╭─ The data

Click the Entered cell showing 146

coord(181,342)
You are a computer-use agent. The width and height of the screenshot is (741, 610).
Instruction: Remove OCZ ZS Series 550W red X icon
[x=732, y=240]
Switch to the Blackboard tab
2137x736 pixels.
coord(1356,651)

╰─

_Exercise brief_: Give an exact transcription of the data shown above.

_Finished task_:
Click the Entered cell showing 146

coord(181,342)
You are a computer-use agent. The width and height of the screenshot is (741, 610).
Instruction: Remove OCZ ZS Series 550W red X icon
[x=732, y=240]
Switch to the Blackboard tab
2137x736 pixels.
coord(1356,651)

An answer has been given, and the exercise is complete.